Stored records:
■ ■ ■
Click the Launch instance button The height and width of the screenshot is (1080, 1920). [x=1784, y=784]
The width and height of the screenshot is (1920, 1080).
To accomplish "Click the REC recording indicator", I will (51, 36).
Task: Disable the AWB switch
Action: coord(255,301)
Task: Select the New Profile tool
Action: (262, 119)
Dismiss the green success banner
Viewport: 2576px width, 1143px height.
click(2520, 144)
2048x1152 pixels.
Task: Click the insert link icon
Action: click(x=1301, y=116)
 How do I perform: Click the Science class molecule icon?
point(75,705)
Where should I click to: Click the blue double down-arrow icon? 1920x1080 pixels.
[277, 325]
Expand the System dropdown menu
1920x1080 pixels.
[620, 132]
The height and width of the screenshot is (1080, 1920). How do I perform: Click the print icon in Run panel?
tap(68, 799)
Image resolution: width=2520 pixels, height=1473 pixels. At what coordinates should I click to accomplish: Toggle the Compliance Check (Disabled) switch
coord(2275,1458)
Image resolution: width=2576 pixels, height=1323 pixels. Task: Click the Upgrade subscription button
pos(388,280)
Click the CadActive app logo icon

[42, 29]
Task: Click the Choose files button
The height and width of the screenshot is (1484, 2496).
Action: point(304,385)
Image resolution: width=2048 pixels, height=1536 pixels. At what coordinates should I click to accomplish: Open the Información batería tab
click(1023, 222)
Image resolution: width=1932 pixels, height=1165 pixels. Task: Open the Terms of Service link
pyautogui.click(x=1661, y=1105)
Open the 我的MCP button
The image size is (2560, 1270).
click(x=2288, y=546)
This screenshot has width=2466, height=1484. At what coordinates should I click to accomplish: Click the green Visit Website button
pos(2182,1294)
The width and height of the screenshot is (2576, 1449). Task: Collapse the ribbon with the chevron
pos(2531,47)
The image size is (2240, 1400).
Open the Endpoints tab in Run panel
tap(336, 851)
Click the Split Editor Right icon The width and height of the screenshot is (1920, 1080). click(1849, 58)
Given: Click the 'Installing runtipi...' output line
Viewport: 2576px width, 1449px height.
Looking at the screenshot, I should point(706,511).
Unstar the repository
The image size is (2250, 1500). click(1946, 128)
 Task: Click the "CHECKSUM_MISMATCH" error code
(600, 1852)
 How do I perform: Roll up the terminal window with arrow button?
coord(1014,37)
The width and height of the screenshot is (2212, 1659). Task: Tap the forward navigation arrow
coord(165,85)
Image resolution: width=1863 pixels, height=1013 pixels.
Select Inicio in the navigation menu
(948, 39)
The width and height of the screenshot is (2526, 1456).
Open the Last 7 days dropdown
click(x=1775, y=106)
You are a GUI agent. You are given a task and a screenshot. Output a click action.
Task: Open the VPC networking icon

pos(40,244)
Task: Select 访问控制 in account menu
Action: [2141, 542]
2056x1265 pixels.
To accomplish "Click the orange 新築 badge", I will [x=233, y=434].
■ ■ ■
--- Required action ---
Copy out each record from above, exactly.

--- Result of this exercise ---
Click the Launch instance button The height and width of the screenshot is (1080, 1920). [x=1784, y=784]
The width and height of the screenshot is (1920, 1080).
To accomplish "Click the REC recording indicator", I will (51, 36).
Task: Disable the AWB switch
Action: coord(255,301)
Task: Select the New Profile tool
Action: (262, 119)
Dismiss the green success banner
Viewport: 2576px width, 1143px height.
click(2520, 144)
2048x1152 pixels.
Task: Click the insert link icon
Action: click(x=1301, y=116)
 How do I perform: Click the Science class molecule icon?
point(75,705)
Where should I click to: Click the blue double down-arrow icon? 1920x1080 pixels.
[277, 325]
Expand the System dropdown menu
1920x1080 pixels.
[620, 132]
The height and width of the screenshot is (1080, 1920). How do I perform: Click the print icon in Run panel?
tap(68, 799)
Image resolution: width=2520 pixels, height=1473 pixels. At what coordinates should I click to accomplish: Toggle the Compliance Check (Disabled) switch
coord(2275,1458)
Image resolution: width=2576 pixels, height=1323 pixels. Task: Click the Upgrade subscription button
pos(388,280)
Click the CadActive app logo icon

[42, 29]
Task: Click the Choose files button
The height and width of the screenshot is (1484, 2496).
Action: point(304,385)
Image resolution: width=2048 pixels, height=1536 pixels. At what coordinates should I click to accomplish: Open the Información batería tab
click(1023, 222)
Image resolution: width=1932 pixels, height=1165 pixels. Task: Open the Terms of Service link
pyautogui.click(x=1661, y=1105)
Open the 我的MCP button
The image size is (2560, 1270).
click(x=2288, y=546)
This screenshot has width=2466, height=1484. At what coordinates should I click to accomplish: Click the green Visit Website button
pos(2182,1294)
The width and height of the screenshot is (2576, 1449). Task: Collapse the ribbon with the chevron
pos(2531,47)
The image size is (2240, 1400).
Open the Endpoints tab in Run panel
tap(336, 851)
Click the Split Editor Right icon The width and height of the screenshot is (1920, 1080). click(1849, 58)
Given: Click the 'Installing runtipi...' output line
Viewport: 2576px width, 1449px height.
Looking at the screenshot, I should point(706,511).
Unstar the repository
The image size is (2250, 1500). click(1946, 128)
 Task: Click the "CHECKSUM_MISMATCH" error code
(600, 1852)
 How do I perform: Roll up the terminal window with arrow button?
coord(1014,37)
The width and height of the screenshot is (2212, 1659). Task: Tap the forward navigation arrow
coord(165,85)
Image resolution: width=1863 pixels, height=1013 pixels.
Select Inicio in the navigation menu
(948, 39)
The width and height of the screenshot is (2526, 1456).
Open the Last 7 days dropdown
click(x=1775, y=106)
You are a GUI agent. You are given a task and a screenshot. Output a click action.
Task: Open the VPC networking icon

pos(40,244)
Task: Select 访问控制 in account menu
Action: [2141, 542]
2056x1265 pixels.
To accomplish "Click the orange 新築 badge", I will [x=233, y=434].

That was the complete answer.